If the data have been downloaded from a public repository like the 1000 Genomes, this script can remove the fastq files by passing an optional flag.
The script assumes the .bam
file contains unaligned reads (e.g. the number of reads in the fastq file should match the number of reads in the .bam file).
Behind the scenes the clean script runs code/clean_files.pl
. For more information on how to run this directly:
code/clean_files.pl -h
bsub < code/1000genomes/5_make_bed.sh
This script:
- Coverts the .bam alignment file into bed format
- Parses the reads
- Calls the
merge_pairs.pl
script (described below) to combined proper pairs into a single fragment - Finds overlaps with the reference bed file containing the regions of interest (e.g. DUF1220)
- Calculates the average coverage for each region: (number of bases that overlap) / (domain length)
bsub < code/1000genomes/6_batch_clean.sh
This script is a link to the script above. At this stage it can remove the alignment and fastq files if present.
bsub < code/1000genomes/7_batch_gc_correction.sh
This script performs the GC correction step using conserved regions that are
assumed to be found in diploid copy number. This script requires the _read.depth.bed
file
generated in step 5 above as well as a file with the percent GC content for each domain.
Behind the scenes, this shell script calls code/gc_correction.R
which can be run manually like so:
code/gc_correction.R results/HG00250_read.depth.bed data/hg38_duf_full_domains_v2.3_GC.txt
This script is how we selected the ~300 samples from the full sample.index
file for the 1000 Genomes Project.
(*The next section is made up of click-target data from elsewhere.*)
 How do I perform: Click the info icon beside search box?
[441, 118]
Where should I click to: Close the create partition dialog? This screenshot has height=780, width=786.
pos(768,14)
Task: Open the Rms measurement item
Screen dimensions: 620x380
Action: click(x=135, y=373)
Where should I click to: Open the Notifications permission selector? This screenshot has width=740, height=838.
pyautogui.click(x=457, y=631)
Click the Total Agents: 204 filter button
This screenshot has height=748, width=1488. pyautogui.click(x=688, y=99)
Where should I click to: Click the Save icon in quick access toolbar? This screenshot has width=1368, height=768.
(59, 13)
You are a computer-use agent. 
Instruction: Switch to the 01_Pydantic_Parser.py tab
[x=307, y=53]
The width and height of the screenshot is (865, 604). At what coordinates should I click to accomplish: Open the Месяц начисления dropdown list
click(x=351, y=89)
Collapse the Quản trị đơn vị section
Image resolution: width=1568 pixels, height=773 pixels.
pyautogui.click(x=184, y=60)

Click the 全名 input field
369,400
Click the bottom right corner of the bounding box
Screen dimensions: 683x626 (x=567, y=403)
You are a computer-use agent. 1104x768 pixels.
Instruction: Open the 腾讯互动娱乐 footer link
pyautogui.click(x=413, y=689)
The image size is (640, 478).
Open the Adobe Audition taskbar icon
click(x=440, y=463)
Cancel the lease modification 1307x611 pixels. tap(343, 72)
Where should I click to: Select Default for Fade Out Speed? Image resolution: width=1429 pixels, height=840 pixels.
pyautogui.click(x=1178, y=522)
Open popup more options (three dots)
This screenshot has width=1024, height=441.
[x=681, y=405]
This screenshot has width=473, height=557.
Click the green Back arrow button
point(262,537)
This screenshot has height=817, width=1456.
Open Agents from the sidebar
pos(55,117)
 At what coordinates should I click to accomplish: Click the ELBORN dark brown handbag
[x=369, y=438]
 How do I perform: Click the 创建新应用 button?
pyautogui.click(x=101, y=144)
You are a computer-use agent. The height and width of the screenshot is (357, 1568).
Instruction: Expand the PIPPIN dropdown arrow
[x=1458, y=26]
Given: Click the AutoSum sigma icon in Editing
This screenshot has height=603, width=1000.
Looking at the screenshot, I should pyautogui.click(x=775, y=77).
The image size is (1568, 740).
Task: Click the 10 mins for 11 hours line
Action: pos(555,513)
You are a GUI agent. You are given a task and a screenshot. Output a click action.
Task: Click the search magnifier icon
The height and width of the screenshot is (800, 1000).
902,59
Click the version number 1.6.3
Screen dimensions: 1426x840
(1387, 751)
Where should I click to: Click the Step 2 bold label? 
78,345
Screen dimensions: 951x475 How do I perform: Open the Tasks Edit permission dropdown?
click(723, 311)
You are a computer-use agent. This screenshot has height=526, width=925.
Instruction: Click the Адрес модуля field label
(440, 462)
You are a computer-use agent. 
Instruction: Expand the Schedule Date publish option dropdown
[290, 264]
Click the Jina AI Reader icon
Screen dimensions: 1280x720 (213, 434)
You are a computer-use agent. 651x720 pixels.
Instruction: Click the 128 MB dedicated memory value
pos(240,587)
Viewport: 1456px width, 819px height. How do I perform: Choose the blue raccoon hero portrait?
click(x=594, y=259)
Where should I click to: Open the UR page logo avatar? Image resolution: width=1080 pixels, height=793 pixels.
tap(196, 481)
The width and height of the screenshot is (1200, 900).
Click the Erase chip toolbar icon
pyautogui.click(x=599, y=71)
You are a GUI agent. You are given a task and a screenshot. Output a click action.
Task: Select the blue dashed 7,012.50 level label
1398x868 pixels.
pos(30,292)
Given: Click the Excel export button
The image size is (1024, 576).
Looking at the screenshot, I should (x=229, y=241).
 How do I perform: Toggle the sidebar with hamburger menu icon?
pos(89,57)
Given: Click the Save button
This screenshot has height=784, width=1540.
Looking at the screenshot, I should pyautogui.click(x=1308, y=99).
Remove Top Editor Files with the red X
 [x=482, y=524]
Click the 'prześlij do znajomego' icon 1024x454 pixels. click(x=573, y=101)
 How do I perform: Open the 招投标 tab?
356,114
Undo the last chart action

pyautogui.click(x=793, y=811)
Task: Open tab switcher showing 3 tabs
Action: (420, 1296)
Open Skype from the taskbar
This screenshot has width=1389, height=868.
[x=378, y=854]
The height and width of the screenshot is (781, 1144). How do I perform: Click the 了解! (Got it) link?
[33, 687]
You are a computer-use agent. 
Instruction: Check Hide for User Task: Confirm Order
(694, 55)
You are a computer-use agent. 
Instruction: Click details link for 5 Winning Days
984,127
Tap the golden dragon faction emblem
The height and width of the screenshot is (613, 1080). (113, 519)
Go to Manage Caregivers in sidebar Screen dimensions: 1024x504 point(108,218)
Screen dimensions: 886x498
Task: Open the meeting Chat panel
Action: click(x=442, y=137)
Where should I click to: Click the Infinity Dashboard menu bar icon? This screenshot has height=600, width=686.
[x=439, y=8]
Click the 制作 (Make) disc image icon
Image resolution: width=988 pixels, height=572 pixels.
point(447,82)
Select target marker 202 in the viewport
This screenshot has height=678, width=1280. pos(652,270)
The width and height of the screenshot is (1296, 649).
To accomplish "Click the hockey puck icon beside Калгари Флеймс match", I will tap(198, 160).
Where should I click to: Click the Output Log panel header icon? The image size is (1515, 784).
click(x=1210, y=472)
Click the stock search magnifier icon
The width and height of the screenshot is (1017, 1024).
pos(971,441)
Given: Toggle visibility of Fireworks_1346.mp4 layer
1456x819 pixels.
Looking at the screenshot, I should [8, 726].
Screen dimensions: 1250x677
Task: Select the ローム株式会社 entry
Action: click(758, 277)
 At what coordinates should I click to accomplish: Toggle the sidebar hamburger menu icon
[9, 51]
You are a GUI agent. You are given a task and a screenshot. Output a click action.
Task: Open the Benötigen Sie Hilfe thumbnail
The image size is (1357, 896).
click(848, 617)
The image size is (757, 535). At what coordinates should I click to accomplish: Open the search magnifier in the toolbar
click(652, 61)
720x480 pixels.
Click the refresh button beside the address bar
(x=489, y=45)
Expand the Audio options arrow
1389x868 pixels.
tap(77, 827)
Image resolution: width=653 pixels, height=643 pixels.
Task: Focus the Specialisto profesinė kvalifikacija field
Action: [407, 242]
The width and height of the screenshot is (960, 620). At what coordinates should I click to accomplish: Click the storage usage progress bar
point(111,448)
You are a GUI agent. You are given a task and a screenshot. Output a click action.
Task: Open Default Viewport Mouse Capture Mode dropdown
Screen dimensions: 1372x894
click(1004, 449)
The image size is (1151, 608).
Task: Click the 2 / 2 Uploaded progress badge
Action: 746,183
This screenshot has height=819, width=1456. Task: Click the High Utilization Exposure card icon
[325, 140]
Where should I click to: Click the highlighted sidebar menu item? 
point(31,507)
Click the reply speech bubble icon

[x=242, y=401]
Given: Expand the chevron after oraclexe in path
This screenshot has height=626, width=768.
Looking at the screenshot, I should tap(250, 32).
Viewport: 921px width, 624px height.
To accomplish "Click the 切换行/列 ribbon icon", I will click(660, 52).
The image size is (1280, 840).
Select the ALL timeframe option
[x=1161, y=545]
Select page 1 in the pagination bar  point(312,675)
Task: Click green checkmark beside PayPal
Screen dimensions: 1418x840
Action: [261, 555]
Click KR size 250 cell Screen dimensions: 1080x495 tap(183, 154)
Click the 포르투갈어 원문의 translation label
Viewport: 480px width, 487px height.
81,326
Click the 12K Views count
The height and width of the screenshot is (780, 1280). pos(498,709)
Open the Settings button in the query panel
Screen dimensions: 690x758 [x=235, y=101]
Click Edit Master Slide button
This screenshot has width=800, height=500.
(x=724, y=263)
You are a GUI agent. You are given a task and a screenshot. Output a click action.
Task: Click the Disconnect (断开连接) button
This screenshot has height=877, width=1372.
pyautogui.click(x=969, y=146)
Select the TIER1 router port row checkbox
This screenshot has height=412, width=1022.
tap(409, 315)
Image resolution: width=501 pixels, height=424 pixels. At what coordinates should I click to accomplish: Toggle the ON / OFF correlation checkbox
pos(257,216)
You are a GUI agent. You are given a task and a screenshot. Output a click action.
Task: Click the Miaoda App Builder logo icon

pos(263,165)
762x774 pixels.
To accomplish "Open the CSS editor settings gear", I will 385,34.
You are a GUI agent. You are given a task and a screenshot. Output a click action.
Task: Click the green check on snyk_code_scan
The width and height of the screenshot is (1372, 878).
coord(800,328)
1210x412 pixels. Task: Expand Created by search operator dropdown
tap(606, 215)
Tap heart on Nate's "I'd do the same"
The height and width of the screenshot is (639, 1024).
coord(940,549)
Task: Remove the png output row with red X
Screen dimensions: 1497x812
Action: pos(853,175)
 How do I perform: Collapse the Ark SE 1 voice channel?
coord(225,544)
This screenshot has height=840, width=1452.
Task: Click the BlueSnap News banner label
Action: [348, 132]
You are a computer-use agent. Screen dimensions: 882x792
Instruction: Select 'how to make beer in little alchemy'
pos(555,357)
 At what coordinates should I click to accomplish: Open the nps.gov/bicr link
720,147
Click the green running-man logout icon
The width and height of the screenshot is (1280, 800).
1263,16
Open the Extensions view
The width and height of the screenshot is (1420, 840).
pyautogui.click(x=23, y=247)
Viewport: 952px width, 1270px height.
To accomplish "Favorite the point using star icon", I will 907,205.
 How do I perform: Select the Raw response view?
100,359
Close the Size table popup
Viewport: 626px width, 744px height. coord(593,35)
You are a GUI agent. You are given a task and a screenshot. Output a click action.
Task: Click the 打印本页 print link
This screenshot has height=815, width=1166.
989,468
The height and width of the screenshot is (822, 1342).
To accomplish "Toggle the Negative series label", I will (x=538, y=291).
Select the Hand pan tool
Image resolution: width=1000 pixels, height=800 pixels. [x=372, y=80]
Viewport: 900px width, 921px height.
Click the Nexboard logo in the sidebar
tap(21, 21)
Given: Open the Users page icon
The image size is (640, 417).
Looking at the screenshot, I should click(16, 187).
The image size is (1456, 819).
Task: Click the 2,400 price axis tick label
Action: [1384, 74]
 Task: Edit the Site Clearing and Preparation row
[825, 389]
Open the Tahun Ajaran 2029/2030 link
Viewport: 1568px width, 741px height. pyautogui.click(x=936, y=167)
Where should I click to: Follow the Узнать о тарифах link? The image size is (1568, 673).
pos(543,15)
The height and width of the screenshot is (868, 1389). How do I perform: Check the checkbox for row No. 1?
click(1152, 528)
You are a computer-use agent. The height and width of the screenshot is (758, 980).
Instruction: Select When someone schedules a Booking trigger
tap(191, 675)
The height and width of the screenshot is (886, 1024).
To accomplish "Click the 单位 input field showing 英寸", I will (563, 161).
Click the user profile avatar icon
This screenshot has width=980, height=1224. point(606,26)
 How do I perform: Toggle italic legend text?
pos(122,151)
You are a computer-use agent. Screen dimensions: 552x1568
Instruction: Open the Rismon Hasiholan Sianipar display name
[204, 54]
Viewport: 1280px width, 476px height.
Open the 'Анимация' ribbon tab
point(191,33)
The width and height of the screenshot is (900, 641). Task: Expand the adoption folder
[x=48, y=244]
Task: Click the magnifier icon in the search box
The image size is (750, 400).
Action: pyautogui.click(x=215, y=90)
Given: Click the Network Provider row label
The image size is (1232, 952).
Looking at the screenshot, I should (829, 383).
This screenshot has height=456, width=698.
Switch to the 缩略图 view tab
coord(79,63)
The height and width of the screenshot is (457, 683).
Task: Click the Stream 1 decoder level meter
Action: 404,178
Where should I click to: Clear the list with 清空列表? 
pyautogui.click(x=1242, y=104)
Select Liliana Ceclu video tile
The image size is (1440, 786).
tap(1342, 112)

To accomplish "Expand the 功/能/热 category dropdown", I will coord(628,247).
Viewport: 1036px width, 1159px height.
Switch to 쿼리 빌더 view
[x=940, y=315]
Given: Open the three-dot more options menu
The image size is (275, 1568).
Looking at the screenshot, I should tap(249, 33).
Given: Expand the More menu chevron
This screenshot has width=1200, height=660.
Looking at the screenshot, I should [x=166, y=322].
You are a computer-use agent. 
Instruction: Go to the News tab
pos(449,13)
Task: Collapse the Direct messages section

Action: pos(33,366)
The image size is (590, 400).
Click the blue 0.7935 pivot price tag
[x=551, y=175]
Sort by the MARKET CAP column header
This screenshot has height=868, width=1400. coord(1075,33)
It filters out the exome sequencing data,
selects samples with reasonably high coverage, etc. It tries to collect
representative samples from each of the populations.
This script calculates the percent GC content for a set of domains and is called by the batch script above. Required are a set of domains in .bed file format and a .fasta file for the genome reference
This an LSF script for submitting a specific version of the DUF1220 annotation to the LSF queue.
This is a helper script to make_bed.sh
that combines proper pairs into a
single fragment, and separates discordant pairs into single end reads. The
lengths of the single end reads are extended by half the mean fragment size,
which is determined from the data itself. The extended length is sampled from a
normal distribution using the mean and standard deviation of the measured fragment sizes.